Sasha K. – The Insurrectionary Act and the Self-Organization of Struggle
The Anarchist Library
Title: The Insurrectionary Act and the Self-Organization of Struggle
Source: Retrieved on August 2th 2022 from libcom.org
For anarchists the questions of how to act and how to organize are intimately linked. And it is these two questions, not the question of the desired form of a future society, that provide us with the most useful method for understanding the various forms of anarchism that exist. Insurrectionary anarchism is one such form, although it is important to stress that insurrectionary anarchists don’t form one unified block, but are extremely varied in their perspectives. Insurrectionary anarchism is not an ideological solution to social problems, a commodity on the capitalist market of ideologies and opinions, but an on-going practice aimed at putting an end to the domination of the state and the continuance of capitalism, which requires analysis and discussion to advance. Historically, most anarchists, except those who believed that society would evolve to the point that it would leave the state behind, have believed that some sort of insurrectionary activity would be necessary to radically transform society. Most simply, this means that the state has to be knocked out of existence by the exploited and excluded, thus anarchists must attack: waiting for the state to disappear is defeat.
I will spell out some implications that some insurrectionary anarchists have drawn from this general problem: if the state will not disappear on its own, how then do we end its existence? Insurrectionary anarchism is primarily a practice, and focuses on the organization of attack (insurrectionary anarchists aren’t against organization, but are critical of forms of organization that can impede actions that attack the state and capital). Thus, the adjective “insurrectionary” does not indicate a specific model of the future.
Anarchists who believe we must go through an insurrectionary period to rid the world of the institutions of domination and exploitation, moreover, take a variety of positions on the shape of a future society—they could be anarcho-communist, individualist or even primitivist, for example. Many refuse to offer a specific, singular model of the future at all, believing that people will choose a variety of social forms to organize themselves when given the chance. They are critical of groups or tendencies that believe they are “carriers of the truth” and try to impose their ideological and formal solution to the problem of social organization. Instead, many insurrectionary anarchists believe that it is through self-organized struggle that people will learn to live without institutions of domination.

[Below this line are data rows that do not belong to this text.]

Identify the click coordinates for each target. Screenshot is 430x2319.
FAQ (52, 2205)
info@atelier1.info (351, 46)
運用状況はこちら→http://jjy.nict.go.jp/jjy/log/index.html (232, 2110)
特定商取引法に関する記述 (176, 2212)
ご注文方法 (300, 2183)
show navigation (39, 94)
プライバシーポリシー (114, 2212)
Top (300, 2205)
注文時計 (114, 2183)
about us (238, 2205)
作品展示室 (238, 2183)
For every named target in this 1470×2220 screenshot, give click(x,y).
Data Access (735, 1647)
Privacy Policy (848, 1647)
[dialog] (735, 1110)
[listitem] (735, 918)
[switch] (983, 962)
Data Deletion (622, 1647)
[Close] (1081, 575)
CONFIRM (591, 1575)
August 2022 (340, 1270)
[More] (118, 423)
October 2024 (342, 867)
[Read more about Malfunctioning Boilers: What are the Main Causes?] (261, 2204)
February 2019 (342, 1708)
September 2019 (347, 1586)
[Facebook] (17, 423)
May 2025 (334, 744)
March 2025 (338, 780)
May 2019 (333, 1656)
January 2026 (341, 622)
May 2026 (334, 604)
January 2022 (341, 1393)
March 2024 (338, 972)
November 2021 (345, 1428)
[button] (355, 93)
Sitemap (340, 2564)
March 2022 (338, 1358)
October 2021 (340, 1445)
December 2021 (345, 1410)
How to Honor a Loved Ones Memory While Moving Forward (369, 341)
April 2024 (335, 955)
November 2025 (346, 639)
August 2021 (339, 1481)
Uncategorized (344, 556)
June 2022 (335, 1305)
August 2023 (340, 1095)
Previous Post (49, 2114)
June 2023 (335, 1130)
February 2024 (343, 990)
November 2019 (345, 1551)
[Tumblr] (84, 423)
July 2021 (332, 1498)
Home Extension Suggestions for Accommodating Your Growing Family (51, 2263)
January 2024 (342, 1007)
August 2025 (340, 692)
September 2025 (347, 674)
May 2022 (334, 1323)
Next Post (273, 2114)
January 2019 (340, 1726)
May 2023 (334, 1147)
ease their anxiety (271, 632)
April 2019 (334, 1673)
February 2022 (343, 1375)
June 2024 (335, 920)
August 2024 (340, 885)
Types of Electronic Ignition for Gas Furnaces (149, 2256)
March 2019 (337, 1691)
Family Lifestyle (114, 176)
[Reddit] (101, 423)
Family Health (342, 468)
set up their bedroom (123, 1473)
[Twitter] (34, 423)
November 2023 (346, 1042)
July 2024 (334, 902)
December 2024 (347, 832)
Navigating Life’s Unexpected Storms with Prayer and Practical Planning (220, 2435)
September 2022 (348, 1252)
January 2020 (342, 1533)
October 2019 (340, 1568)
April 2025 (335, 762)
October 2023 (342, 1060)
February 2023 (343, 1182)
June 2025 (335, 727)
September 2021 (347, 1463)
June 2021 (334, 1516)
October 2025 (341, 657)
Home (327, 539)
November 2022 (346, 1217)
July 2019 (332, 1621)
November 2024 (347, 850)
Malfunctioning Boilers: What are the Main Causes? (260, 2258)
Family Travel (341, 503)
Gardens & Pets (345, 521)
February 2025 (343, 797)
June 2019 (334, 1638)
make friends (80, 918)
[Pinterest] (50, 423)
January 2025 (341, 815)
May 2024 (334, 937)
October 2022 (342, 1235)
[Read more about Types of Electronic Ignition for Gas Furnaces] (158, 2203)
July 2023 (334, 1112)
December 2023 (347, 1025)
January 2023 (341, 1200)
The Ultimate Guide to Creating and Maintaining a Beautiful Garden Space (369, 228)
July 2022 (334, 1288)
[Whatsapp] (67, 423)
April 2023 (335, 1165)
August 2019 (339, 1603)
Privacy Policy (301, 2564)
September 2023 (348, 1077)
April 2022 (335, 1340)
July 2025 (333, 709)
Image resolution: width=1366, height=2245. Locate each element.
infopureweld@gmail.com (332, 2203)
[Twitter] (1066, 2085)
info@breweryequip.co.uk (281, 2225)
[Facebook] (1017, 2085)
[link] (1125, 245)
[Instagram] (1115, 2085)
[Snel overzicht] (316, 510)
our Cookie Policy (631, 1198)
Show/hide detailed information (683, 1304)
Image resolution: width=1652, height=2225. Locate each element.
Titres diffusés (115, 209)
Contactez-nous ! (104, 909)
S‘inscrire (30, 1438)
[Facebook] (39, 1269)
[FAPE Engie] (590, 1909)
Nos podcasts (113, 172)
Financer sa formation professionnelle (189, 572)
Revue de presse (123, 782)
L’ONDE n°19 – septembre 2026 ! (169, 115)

While insurrectionary anarchists are active in many parts of the world at the moment, the points in this article are particularly influenced by the activities and writings of those in Italy and Greece, which are also the countries where insurrectionary anarchists are the most active. The current, extremely varied Italian insurrectionary anarchist scene, which centers around a number of occupied spaces and publications, exists as an informal network carrying on their struggle outside of all formal organizations. This tendency has taken on the “insurrectionary anarchist” label to distinguish itself from the Italian Anarchist Federation, a platformist organization which officially reject individual acts of revolt, favoring only mass action and an educational and evangelistic practice centering around propaganda in “non-revolutionary periods,” and from the Italian libertarian municipalists who take a largely reformist approach to “anarchist” activity.
Insurrectionary anarchists are not historical determinists; that is, they don’t see history as following one set path, as something with which we need to move in tune. On the contrary, history is an open book, and the path that it will take depends on our actions. In this sense, a true act does not happen within context, but to context. To break with the present we must act against context, and not wait for a historically determined time to act, for it will never come. The act does not grow out of context, it happens to context and completely changes the context, turning the impossible of one moment into the possible of the next. And this is the heart of the insurrectionary event. As the insurrectionary event transforms the context of possibility, it also transforms the human and human social relations.
Yet, for an insurrectionary event to occur that opens a break with the present we need to pay attention to the question of organization. Anarchists must do what they can to open and develop the potential of insurrection. Certain forms of organization, however, stifle our potential to truly act against the present and for a new future, to move towards insurrection and a permanent break with the state and capital. Permanent organizations, organizations that attempt to synthesize those struggling into a single, unified organization, and organizations that attempt to mediate struggle are all forms of organization that tend to close the potential of insurrection. These ways of organization formalize and rigidify the relationships of those struggling in ways that limit the flexible combination of our power to act. Our active power, our power to create and transform, is our only weapon, and that which limits such power from within the movement of the exploited and excluded is our greatest weakness. This does not mean that we should remain unorganized (an impossibility—we always have some level of organization no matter how informal); in fact, it poses the very question of organization: how do we combine in a way that promotes our active powers?